Effectiveness of Input and Feature Transformations
In Table 5 we demonstrate the positive effects of our input and feature transformations (for alignment).
It’s interesting to see that the most basic architecture already achieves quite reasonable results.
Using input transformation gives a 0.8% performance boost.
The regularization loss is necessary for the higher dimension transform to work.
By combining both transformations and the regularization term, we achieve the best performance.
Robustness Test We show our PointNet, while simple and effective, is robust to various kinds of input corruptions.
We use the same architecture as in Fig 5’s max pooling network.
Input points are normalized into a unit sphere.
Results are in Fig 6.
As to missing points, when there are 50% points missing, the accuracy only drops by 2.4% and 3.8% w.r.t. furthest and random input sampling.
Our net is also robust to outlier points, if it has seen those during training.
We evaluate two models: one trained on points with (x, y, z) coordinates; the other on (x, y, z) plus point density.
The net has more than 80% accuracy even when 20% of the points are outliers.
Fig 6 right shows the net is robust to point perturbations.
5.3. Visualizing PointNet
In Fig 7, we visualize critical point sets \(\mathcal{C}_S\) and upperbound shapes \(\mathcal{N}_S\) (as discussed in Thm 2) for some sample shapes S.
The point sets between the two shapes will give exactly the same global shape feature \(f(S)\).
We can see clearly from Fig 7 that the critical point sets \(\mathcal{C}_S\), those contributed to the max pooled feature, summarizes the skeleton of the shape.
The upper-bound shapes NS illustrates the largest possible point cloud that give the same global shape feature \(f(S)\) as the input point cloud \(S\).

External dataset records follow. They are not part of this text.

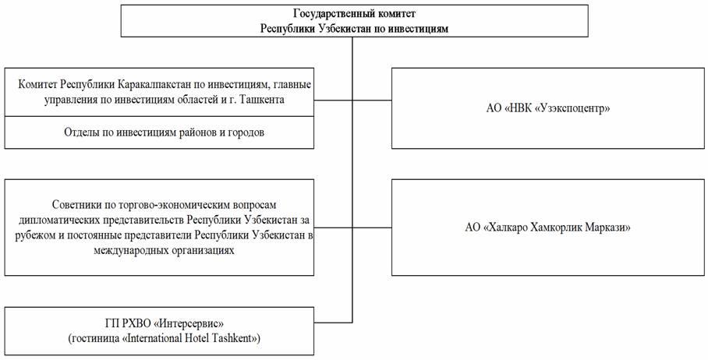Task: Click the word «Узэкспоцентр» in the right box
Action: (572, 109)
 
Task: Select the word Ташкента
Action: (264, 101)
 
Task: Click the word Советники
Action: (74, 205)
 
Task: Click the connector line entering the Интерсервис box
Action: (333, 323)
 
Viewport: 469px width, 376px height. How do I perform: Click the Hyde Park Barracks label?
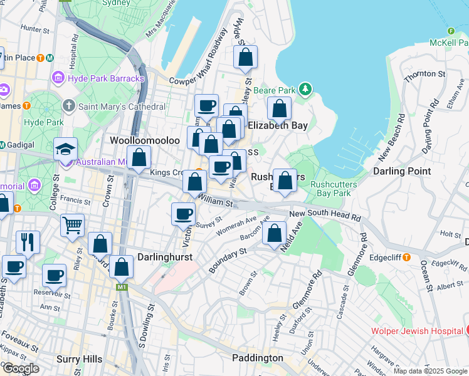105,78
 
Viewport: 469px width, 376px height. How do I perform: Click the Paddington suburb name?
257,358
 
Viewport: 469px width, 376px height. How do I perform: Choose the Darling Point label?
401,170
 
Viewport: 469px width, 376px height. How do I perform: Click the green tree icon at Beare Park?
305,90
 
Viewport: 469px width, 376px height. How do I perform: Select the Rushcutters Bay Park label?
334,189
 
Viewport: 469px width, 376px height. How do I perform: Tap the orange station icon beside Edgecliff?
406,257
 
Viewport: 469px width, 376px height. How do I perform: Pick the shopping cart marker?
73,225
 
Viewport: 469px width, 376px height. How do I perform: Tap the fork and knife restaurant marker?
28,241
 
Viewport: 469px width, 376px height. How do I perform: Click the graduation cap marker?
65,149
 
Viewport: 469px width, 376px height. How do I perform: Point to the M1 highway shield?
121,286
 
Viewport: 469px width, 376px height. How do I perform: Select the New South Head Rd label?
325,216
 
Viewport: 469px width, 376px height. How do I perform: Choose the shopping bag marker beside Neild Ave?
275,234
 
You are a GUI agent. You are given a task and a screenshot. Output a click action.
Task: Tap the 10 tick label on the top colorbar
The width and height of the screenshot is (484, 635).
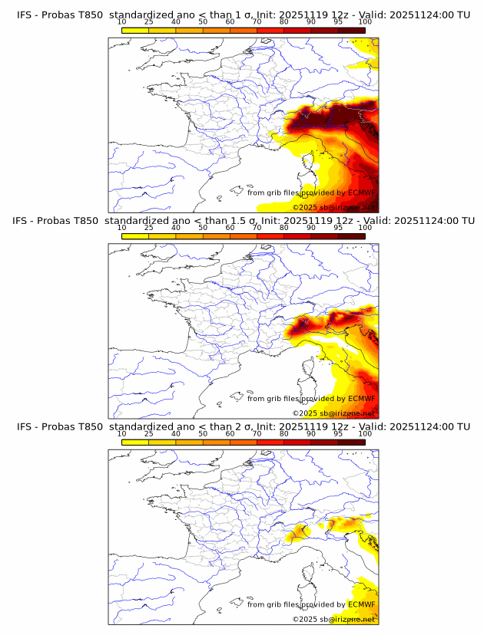122,21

\(\mathcal{C}_S\) and \(\mathcal{N}_S\) reflect the robustness of PointNet, meaning that losing some non-critical points does not change the global shape signature \(f(S)\) at all.
The \(\mathcal{N}_S\) is constructed by forwarding all the points in a edge-length-2 cube through the network and select points p whose point function values \((h_1(p), h_2(p), ... , h_K(p))\) are no larger than the global shape descriptor.

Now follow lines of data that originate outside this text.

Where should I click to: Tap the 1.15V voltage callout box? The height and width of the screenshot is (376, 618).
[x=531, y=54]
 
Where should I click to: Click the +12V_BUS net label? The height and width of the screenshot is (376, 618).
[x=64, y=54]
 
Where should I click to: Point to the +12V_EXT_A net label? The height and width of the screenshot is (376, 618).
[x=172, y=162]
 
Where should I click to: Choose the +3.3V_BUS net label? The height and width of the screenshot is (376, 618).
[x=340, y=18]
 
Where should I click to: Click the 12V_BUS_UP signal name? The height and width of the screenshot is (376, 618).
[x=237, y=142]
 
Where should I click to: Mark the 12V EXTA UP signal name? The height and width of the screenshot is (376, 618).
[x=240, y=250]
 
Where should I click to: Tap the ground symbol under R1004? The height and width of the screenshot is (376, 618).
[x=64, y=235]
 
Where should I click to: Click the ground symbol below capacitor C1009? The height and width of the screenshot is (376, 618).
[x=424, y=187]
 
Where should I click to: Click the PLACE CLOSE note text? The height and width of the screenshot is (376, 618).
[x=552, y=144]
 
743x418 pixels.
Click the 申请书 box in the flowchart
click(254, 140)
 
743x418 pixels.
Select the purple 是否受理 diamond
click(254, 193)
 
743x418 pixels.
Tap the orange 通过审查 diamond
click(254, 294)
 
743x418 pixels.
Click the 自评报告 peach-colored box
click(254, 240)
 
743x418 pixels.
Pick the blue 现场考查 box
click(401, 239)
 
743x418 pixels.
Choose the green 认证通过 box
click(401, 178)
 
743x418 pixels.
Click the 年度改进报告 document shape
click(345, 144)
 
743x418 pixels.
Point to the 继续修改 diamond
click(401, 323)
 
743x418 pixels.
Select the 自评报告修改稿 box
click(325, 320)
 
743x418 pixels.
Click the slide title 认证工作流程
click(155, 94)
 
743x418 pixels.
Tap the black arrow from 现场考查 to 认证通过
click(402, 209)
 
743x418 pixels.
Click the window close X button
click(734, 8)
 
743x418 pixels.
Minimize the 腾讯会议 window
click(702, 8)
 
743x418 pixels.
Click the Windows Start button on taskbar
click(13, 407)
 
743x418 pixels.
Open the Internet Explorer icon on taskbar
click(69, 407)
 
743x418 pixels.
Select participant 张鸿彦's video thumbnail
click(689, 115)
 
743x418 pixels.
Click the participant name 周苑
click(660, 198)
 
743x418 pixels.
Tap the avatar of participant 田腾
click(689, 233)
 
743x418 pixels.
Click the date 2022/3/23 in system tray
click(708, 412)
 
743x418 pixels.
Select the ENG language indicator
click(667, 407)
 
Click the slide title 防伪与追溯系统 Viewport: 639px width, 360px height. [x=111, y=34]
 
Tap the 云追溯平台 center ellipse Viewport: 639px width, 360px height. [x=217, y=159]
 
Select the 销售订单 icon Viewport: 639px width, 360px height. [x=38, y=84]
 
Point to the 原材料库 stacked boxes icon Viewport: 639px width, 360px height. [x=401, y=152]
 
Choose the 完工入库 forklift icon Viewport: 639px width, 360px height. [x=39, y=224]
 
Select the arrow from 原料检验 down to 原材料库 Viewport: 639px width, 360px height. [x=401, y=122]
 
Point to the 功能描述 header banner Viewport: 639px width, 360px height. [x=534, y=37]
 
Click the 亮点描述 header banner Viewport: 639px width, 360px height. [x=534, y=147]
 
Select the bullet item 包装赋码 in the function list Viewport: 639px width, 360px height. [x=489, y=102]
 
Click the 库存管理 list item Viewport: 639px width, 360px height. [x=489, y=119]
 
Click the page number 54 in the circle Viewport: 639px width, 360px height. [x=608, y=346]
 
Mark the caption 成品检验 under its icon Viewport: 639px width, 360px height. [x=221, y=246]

5.4. Time and Space Complexity Analysis
Table 6 summarizes space (number of parameters in the network) and time (floating-point operations/sample) complexity of our classification PointNet.

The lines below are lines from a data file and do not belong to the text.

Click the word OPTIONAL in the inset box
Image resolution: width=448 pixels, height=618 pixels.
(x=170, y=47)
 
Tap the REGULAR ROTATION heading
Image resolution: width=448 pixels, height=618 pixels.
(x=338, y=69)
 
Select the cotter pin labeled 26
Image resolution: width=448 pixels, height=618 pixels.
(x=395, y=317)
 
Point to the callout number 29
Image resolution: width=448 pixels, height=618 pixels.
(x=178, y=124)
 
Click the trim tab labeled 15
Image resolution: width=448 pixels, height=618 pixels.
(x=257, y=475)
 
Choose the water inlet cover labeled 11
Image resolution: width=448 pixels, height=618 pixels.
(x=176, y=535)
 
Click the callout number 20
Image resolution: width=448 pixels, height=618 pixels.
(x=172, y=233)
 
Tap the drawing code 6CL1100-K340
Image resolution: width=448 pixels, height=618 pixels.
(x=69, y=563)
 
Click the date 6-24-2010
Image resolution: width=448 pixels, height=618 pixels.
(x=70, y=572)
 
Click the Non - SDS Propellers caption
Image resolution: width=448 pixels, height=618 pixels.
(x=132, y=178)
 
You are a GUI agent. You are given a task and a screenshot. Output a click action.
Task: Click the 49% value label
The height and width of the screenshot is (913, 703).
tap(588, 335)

We also compare PointNet to a representative set of volumetric and multiview based architectures in previous works.
While MVCNN [23] and Subvolume (3D CNN) [18] achieve high performance, PointNet is orders more efficient in computational cost (measured in FLOPs/sample: 141x and 8x more efficient, respectively).
Besides, PointNet is much more space efficient than MVCNN in terms of #param in the network (17x less parameters). Moreover, PointNet is much more scalable – it’s space and time complexity is O(N) – linear in the number of input points.
However, since convolution dominates computing time, multi-view method’s time complexity grows squarely on image resolution and volumetric convolution based method grows cubically with the volume size.
Empirically, PointNet is able to process more than one million points per second for point cloud classification (around 1K objects/second) or semantic segmentation (around 2 rooms/second) with a 1080X GPU on Tensor-Flow, showing great potential for real-time applications.
6. Conclusion
In this work, we propose a novel deep neural network PointNet that directly consumes point cloud.
Our network provides a unified approach to a number of 3D recognition tasks including object classification, part segmentation and semantic segmentation, while obtaining on par or better results than state of the arts on standard benchmarks.
We also provide theoretical analysis and visualizations towards understanding of our network.
Acknowledgement. The authors gratefully acknowledge the support of a Samsung GRO grant, ONR MURI N00014-13-1-0341 grant, NSF grant IIS-1528025, a Google Focused Research Award, a gift from the Adobe corporation and hardware donations by NVIDIA.